No quiero que venga el Papa

Publicado el 7 noviembre, 2017 Por Columna de Opinión

¿A qué viene el Papa?, ¿qué pude hacer que la Iglesia chilena y sus obispos no puedan realizar? No quiero que venga el Papa porque los ánimos no están para que venga. Hay una opinión pública que no sé si es mayoritaria, pero es bastante estridente, que progresivamente ha instalado su agenda y ha hecho […]

¿A qué viene el Papa?, ¿qué pude hacer que la Iglesia chilena y sus obispos no puedan realizar?

No quiero que venga el Papa porque los ánimos no están para que venga. Hay una opinión pública que no sé si es mayoritaria, pero es bastante estridente, que progresivamente ha instalado su agenda y ha hecho una envidiable construcción lingüística de la realidad, por ejemplo, reclamar con voz engolada o por escrito, que Chile es un país laico y que las religiones no tendrían el derecho a emitir sus opiniones públicamente; lo anterior no pasa de ser una ‘patudez’ ya que en su ordenamiento jurídico no se afirma la laicidad del Estado en ninguna parte, con ignorancia o mala fe se equipara la separación de la Iglesia del Estado a haber, por arte de magia, establecido un Estado laico.

Un audaz reclamaba a fines del año pasado por los contenidos en clases de religión y pedía que se cambiaran si es que no se suprimían dichas clases, en el fondo lo que quería era censurar unas Epístolas de San pablo porque, según él, ofendían la diversidad reconocida en nuestra sociedad. Para alegar en el Tribunal Constitucional, el Gobierno se consiguió un abogado católico para defender la constitucionalidad de la ley del aborto, en sendas entrevistas explicó las razones jurídicas, aunque no morales ni religiosas, de su acción.

Además que no sólo el número de católicos ha decrecido, también su formación religiosa.

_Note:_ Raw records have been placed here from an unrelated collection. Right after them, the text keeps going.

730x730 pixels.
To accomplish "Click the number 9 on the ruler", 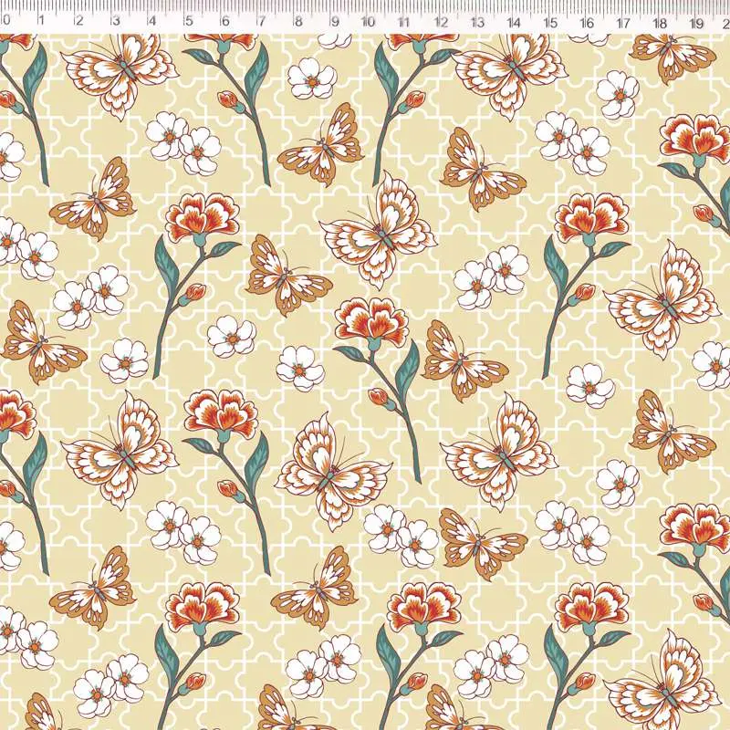I will [x=334, y=21].
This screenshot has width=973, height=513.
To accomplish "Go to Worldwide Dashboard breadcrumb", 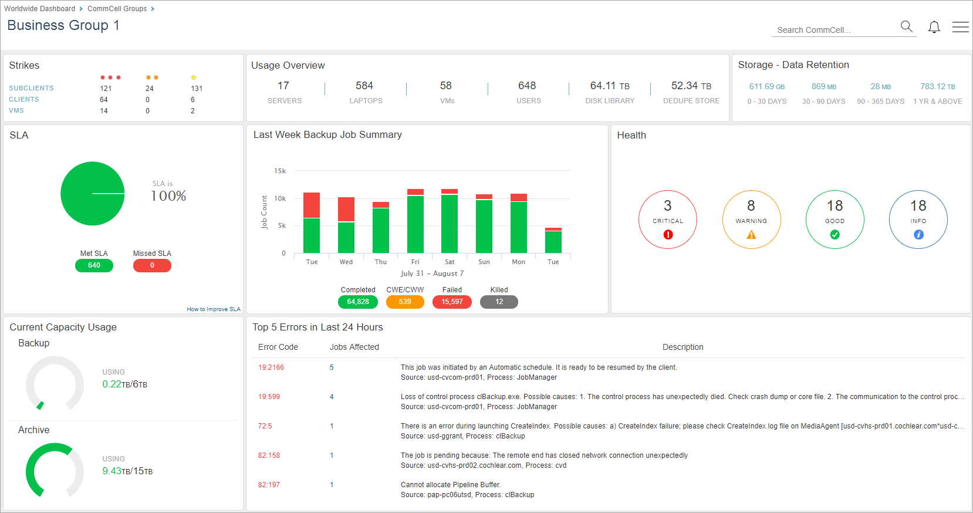I will tap(39, 9).
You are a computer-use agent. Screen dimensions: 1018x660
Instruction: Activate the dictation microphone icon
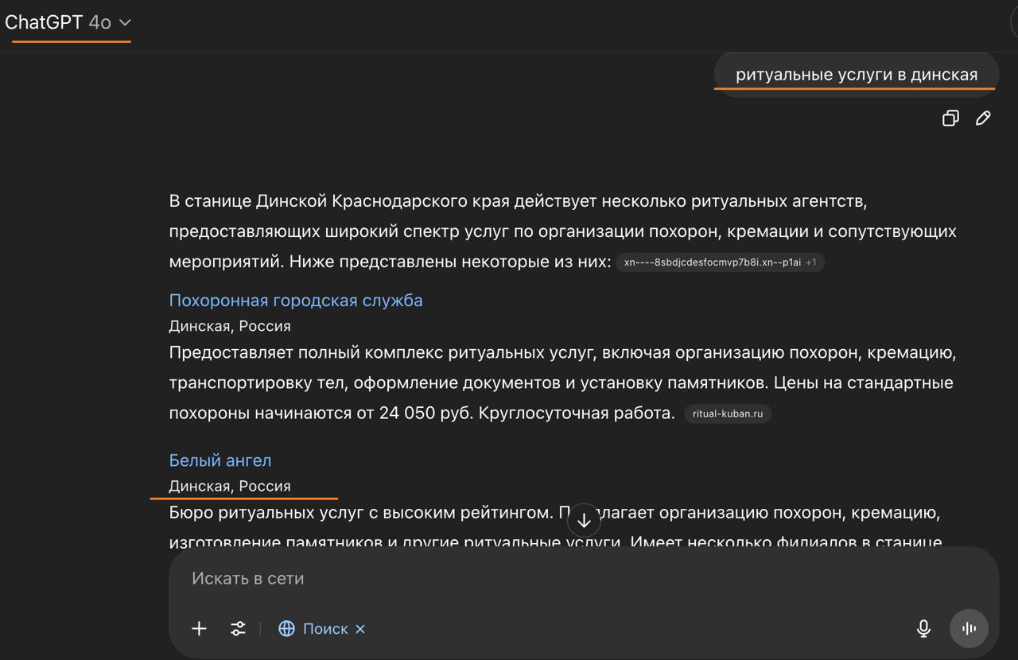(x=923, y=628)
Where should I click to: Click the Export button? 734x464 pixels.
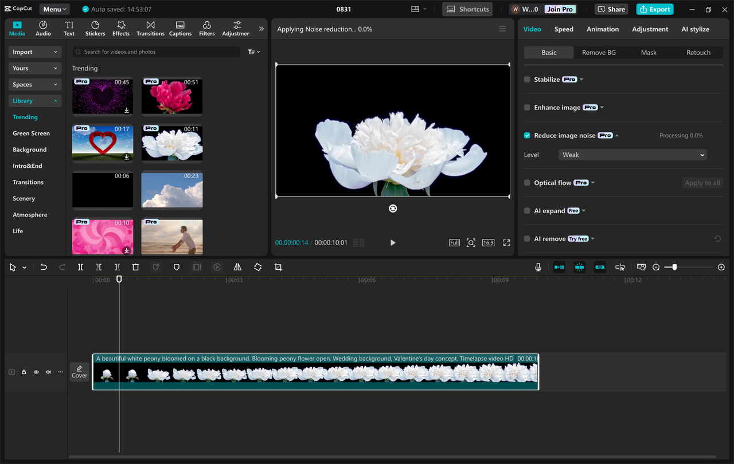pos(654,9)
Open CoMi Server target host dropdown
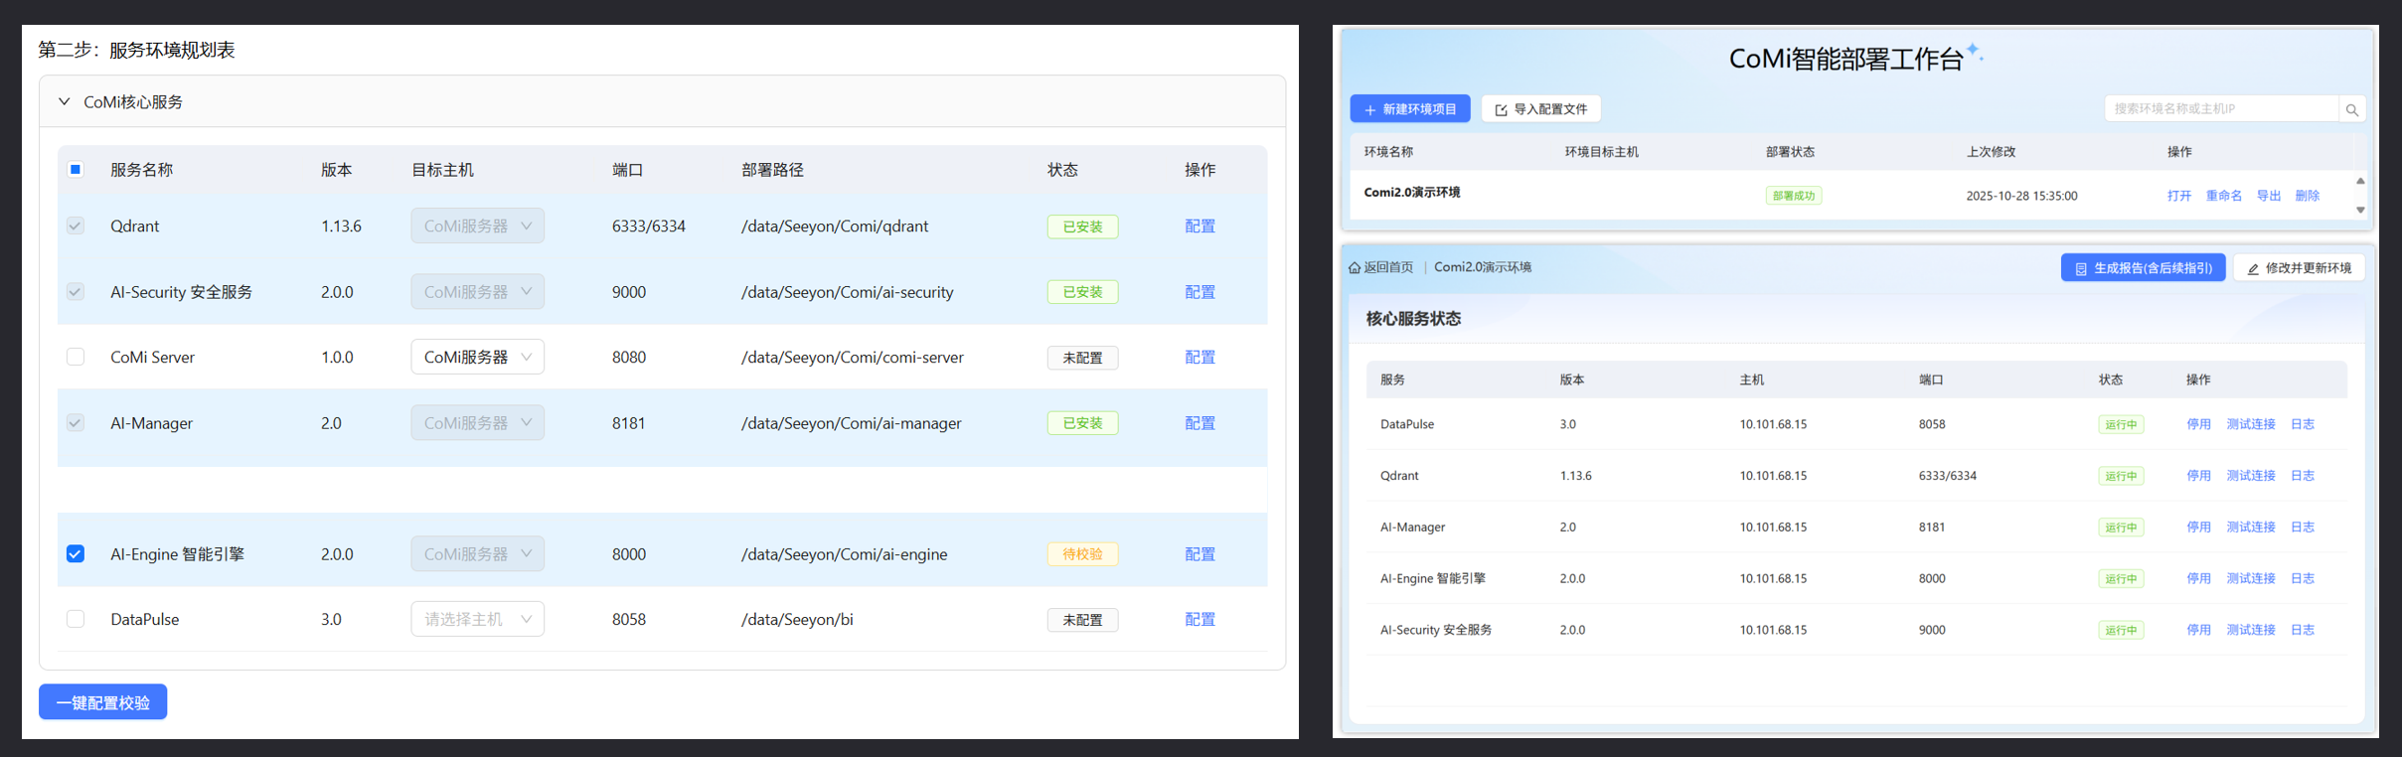2402x757 pixels. coord(477,357)
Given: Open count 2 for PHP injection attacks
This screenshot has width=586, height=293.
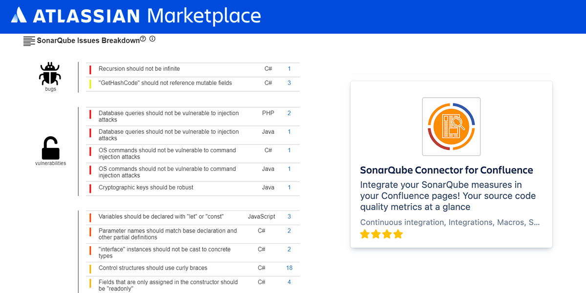Looking at the screenshot, I should pos(289,113).

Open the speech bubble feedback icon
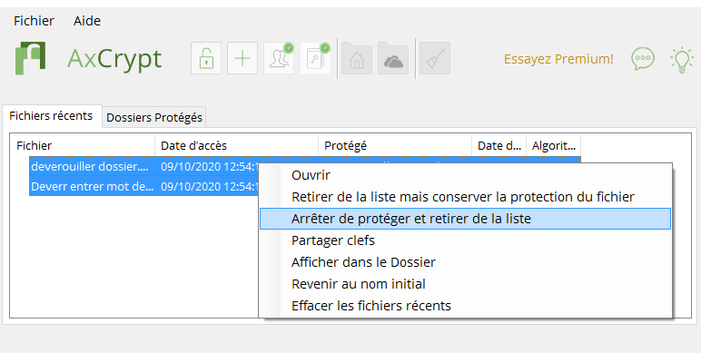[x=643, y=59]
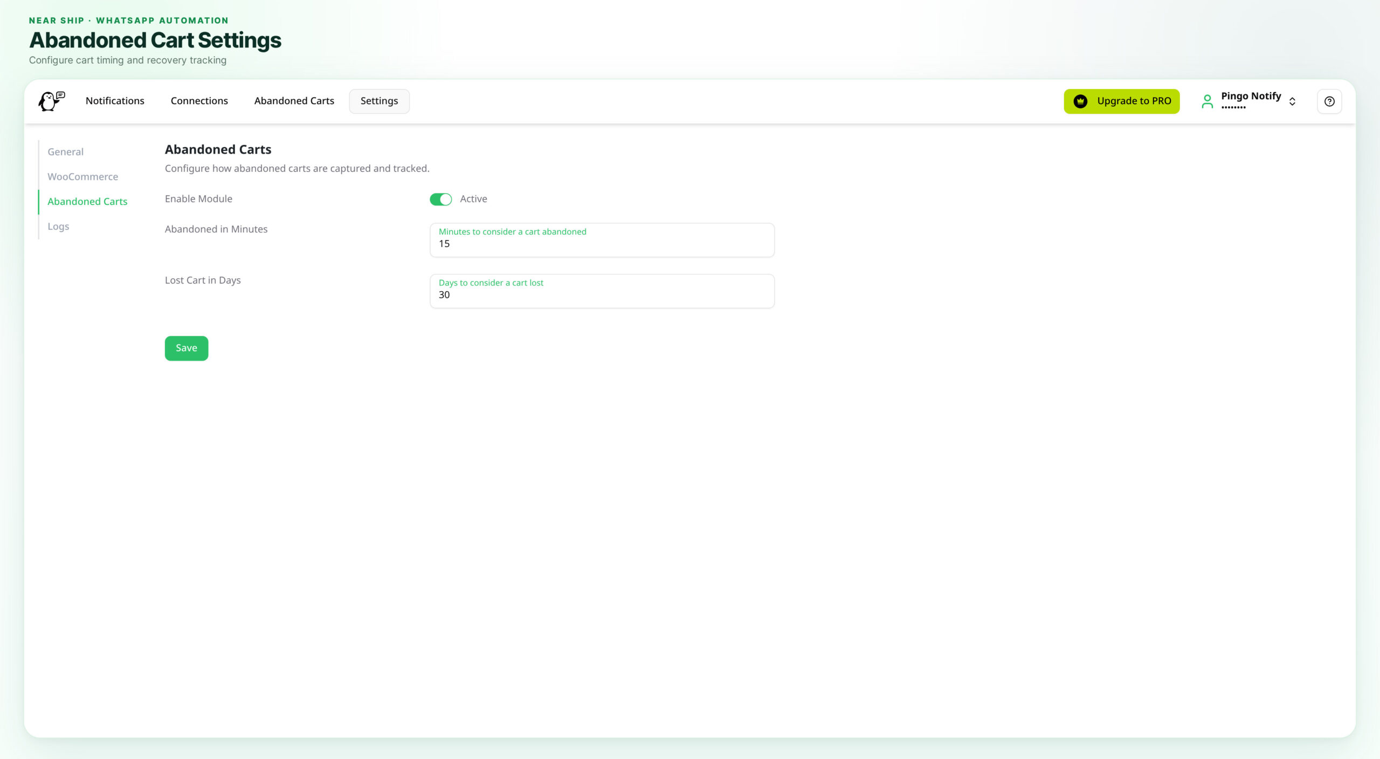Click the Upgrade to PRO button
The width and height of the screenshot is (1380, 759).
tap(1121, 101)
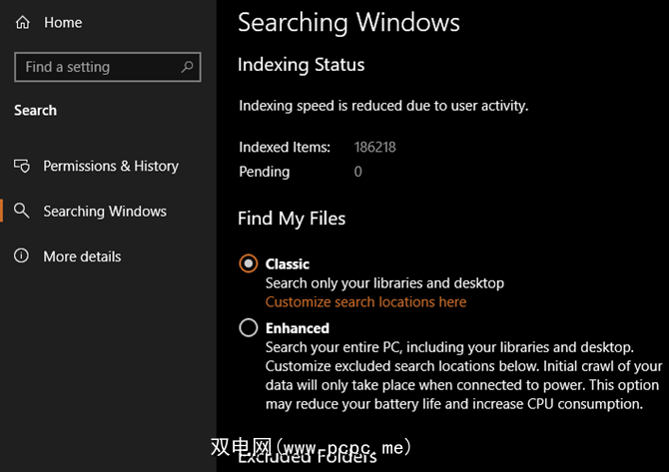
Task: Click the Searching Windows page title
Action: [x=348, y=22]
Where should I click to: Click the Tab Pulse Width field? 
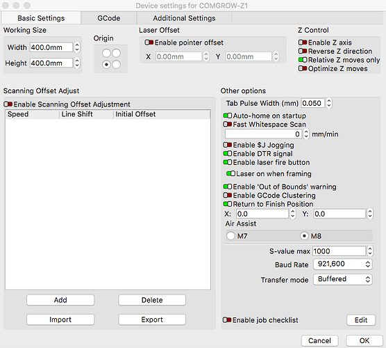pos(313,103)
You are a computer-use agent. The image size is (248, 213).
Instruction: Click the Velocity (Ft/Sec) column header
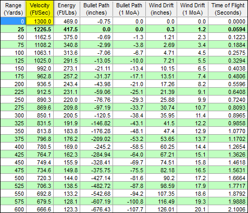[x=40, y=9]
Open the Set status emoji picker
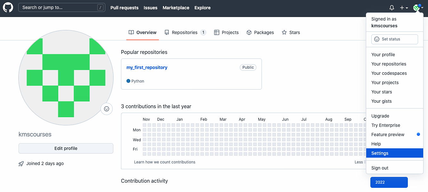Image resolution: width=428 pixels, height=192 pixels. click(377, 39)
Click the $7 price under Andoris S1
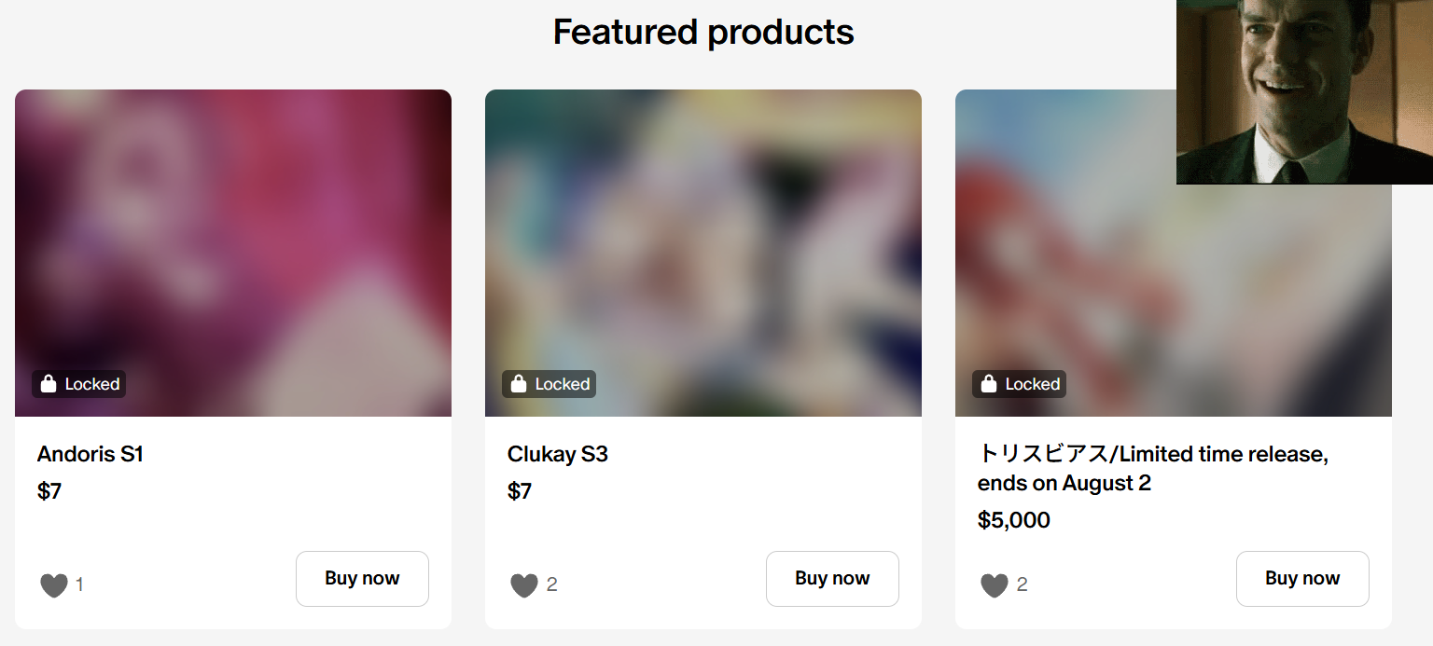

Personas que al persignarse terminan chupándose el dedo, falta de pastorales vocacionales en colegios municipales, más parroquias en los barrios altos que en los pobres y los que dicen “haber estudiado en colegio de curas y monjas” y que se sienten con derecho a releer su paso por esos supuestos colegios en clave pedófila, con abusos como tradición, con bullying o si no patriarcales. Supuestos colegios católicos ya que esos exalumnos no saben que son curas los párrocos, y que las monjas son de claustro.

No tiene sentido que venga el Papa ya que la recuperación del prestigio de la iglesia debe hacerse desde aquí, paso a paso, sin prisas pero sin pausa. Será muy difícil pues deberá hacerse en medio de la ofensiva lingüística que cambia el sentido de la realidad y presenta como negativo, conservadores e inhumanos los valores de la Iglesia.

Por último, el viaje es muy caro, la jerarquía no ha hecho la pega y el mismo Papa se permitió ofender al rebaño de Osorno, por ser unos tontos que siguen a los zurdos. Plop.